Stored items
┄┄┄┄┄┄

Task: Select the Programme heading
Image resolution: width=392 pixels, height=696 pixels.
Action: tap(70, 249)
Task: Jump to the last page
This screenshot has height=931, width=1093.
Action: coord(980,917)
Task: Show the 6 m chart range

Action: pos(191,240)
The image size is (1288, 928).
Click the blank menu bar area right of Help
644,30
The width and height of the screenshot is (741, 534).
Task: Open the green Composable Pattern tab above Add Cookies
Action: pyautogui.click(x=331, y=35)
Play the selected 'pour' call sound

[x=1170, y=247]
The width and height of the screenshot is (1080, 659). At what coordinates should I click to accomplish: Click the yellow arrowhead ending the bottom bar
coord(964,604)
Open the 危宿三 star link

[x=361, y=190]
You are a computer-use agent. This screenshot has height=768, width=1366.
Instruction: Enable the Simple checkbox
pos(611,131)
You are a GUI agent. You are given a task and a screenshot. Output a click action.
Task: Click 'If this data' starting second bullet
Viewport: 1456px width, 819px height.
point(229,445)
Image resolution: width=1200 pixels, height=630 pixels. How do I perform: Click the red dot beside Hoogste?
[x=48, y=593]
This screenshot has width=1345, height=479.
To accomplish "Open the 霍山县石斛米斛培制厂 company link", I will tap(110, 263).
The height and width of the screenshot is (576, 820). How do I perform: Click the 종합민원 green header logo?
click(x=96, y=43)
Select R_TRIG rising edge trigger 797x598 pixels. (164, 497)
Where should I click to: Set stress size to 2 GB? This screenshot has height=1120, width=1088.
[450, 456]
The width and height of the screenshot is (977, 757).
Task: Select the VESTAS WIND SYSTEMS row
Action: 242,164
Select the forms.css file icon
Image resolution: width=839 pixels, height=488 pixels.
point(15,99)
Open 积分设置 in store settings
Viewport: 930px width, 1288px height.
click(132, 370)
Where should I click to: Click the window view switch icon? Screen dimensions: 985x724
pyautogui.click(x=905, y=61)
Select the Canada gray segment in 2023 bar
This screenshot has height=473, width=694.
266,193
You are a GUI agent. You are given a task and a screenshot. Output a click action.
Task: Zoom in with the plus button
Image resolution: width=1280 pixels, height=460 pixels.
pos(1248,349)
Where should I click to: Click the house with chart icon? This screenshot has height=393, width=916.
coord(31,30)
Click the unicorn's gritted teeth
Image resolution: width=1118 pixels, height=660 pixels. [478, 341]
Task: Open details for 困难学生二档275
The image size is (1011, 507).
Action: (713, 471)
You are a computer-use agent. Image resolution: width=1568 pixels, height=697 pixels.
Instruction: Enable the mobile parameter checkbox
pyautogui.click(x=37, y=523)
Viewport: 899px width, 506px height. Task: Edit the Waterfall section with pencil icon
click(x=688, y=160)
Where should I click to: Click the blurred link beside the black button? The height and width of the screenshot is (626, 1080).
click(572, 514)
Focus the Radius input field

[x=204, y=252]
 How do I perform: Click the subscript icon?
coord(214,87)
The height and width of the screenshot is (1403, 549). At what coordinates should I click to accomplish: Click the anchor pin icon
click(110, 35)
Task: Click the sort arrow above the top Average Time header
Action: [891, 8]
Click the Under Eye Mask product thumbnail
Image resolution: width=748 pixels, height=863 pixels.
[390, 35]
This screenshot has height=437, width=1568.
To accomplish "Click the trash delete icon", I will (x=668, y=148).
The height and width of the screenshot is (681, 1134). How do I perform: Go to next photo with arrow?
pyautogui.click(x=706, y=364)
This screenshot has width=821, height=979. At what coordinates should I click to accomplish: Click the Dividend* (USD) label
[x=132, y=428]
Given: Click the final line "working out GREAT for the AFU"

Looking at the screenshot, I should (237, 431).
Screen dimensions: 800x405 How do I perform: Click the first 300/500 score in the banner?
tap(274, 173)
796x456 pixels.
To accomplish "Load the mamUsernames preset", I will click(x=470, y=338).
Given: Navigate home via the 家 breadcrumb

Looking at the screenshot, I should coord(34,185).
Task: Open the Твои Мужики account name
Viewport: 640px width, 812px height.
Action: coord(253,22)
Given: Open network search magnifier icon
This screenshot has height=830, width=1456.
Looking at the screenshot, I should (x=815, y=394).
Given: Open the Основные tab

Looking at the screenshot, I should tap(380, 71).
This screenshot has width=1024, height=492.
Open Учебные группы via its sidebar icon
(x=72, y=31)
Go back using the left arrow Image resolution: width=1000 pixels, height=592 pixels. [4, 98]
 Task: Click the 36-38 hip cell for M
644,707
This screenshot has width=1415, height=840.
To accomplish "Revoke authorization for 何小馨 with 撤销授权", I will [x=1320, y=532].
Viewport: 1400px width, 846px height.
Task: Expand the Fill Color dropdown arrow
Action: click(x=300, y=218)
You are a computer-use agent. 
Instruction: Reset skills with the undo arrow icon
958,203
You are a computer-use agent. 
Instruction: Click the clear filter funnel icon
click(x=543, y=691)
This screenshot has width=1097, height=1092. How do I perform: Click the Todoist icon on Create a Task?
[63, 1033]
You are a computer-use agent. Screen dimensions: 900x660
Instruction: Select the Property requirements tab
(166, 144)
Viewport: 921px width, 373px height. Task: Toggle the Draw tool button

┄┄┄┄┄┄

Reproduce each line above exactly.

Task: Select the Programme heading
Image resolution: width=392 pixels, height=696 pixels.
Action: tap(70, 249)
Task: Jump to the last page
This screenshot has height=931, width=1093.
Action: coord(980,917)
Task: Show the 6 m chart range

Action: pos(191,240)
The image size is (1288, 928).
Click the blank menu bar area right of Help
644,30
The width and height of the screenshot is (741, 534).
Task: Open the green Composable Pattern tab above Add Cookies
Action: pyautogui.click(x=331, y=35)
Play the selected 'pour' call sound

[x=1170, y=247]
The width and height of the screenshot is (1080, 659). At what coordinates should I click to accomplish: Click the yellow arrowhead ending the bottom bar
coord(964,604)
Open the 危宿三 star link

[x=361, y=190]
You are a computer-use agent. This screenshot has height=768, width=1366.
Instruction: Enable the Simple checkbox
pos(611,131)
You are a GUI agent. You are given a task and a screenshot. Output a click action.
Task: Click 'If this data' starting second bullet
Viewport: 1456px width, 819px height.
point(229,445)
Image resolution: width=1200 pixels, height=630 pixels. How do I perform: Click the red dot beside Hoogste?
[x=48, y=593]
This screenshot has width=1345, height=479.
To accomplish "Open the 霍山县石斛米斛培制厂 company link", I will tap(110, 263).
The height and width of the screenshot is (576, 820). How do I perform: Click the 종합민원 green header logo?
click(x=96, y=43)
Select R_TRIG rising edge trigger 797x598 pixels. (164, 497)
Where should I click to: Set stress size to 2 GB? This screenshot has height=1120, width=1088.
[450, 456]
The width and height of the screenshot is (977, 757).
Task: Select the VESTAS WIND SYSTEMS row
Action: 242,164
Select the forms.css file icon
Image resolution: width=839 pixels, height=488 pixels.
point(15,99)
Open 积分设置 in store settings
Viewport: 930px width, 1288px height.
click(132, 370)
Where should I click to: Click the window view switch icon? Screen dimensions: 985x724
pyautogui.click(x=905, y=61)
Select the Canada gray segment in 2023 bar
This screenshot has height=473, width=694.
266,193
You are a GUI agent. You are given a task and a screenshot. Output a click action.
Task: Zoom in with the plus button
Image resolution: width=1280 pixels, height=460 pixels.
pos(1248,349)
Where should I click to: Click the house with chart icon? This screenshot has height=393, width=916.
coord(31,30)
Click the unicorn's gritted teeth
Image resolution: width=1118 pixels, height=660 pixels. [478, 341]
Task: Open details for 困难学生二档275
The image size is (1011, 507).
Action: (713, 471)
You are a computer-use agent. Image resolution: width=1568 pixels, height=697 pixels.
Instruction: Enable the mobile parameter checkbox
pyautogui.click(x=37, y=523)
Viewport: 899px width, 506px height. Task: Edit the Waterfall section with pencil icon
click(x=688, y=160)
Where should I click to: Click the blurred link beside the black button? The height and width of the screenshot is (626, 1080).
click(572, 514)
Focus the Radius input field

[x=204, y=252]
 How do I perform: Click the subscript icon?
coord(214,87)
The height and width of the screenshot is (1403, 549). At what coordinates should I click to accomplish: Click the anchor pin icon
click(110, 35)
Task: Click the sort arrow above the top Average Time header
Action: [891, 8]
Click the Under Eye Mask product thumbnail
Image resolution: width=748 pixels, height=863 pixels.
[390, 35]
This screenshot has height=437, width=1568.
To accomplish "Click the trash delete icon", I will (x=668, y=148).
The height and width of the screenshot is (681, 1134). How do I perform: Go to next photo with arrow?
pyautogui.click(x=706, y=364)
This screenshot has width=821, height=979. At what coordinates should I click to accomplish: Click the Dividend* (USD) label
[x=132, y=428]
Given: Click the final line "working out GREAT for the AFU"

Looking at the screenshot, I should (237, 431).
Screen dimensions: 800x405 How do I perform: Click the first 300/500 score in the banner?
tap(274, 173)
796x456 pixels.
To accomplish "Load the mamUsernames preset", I will click(x=470, y=338).
Given: Navigate home via the 家 breadcrumb

Looking at the screenshot, I should coord(34,185).
Task: Open the Твои Мужики account name
Viewport: 640px width, 812px height.
Action: coord(253,22)
Given: Open network search magnifier icon
This screenshot has height=830, width=1456.
Looking at the screenshot, I should (x=815, y=394).
Given: Open the Основные tab

Looking at the screenshot, I should tap(380, 71).
This screenshot has width=1024, height=492.
Open Учебные группы via its sidebar icon
(x=72, y=31)
Go back using the left arrow Image resolution: width=1000 pixels, height=592 pixels. [4, 98]
 Task: Click the 36-38 hip cell for M
644,707
This screenshot has width=1415, height=840.
To accomplish "Revoke authorization for 何小馨 with 撤销授权", I will [x=1320, y=532].
Viewport: 1400px width, 846px height.
Task: Expand the Fill Color dropdown arrow
Action: click(x=300, y=218)
You are a computer-use agent. 
Instruction: Reset skills with the undo arrow icon
958,203
You are a computer-use agent. 
Instruction: Click the clear filter funnel icon
click(x=543, y=691)
This screenshot has width=1097, height=1092. How do I perform: Click the Todoist icon on Create a Task?
[63, 1033]
You are a computer-use agent. Screen dimensions: 900x660
Instruction: Select the Property requirements tab
(166, 144)
Viewport: 921px width, 373px height. Task: Toggle the Draw tool button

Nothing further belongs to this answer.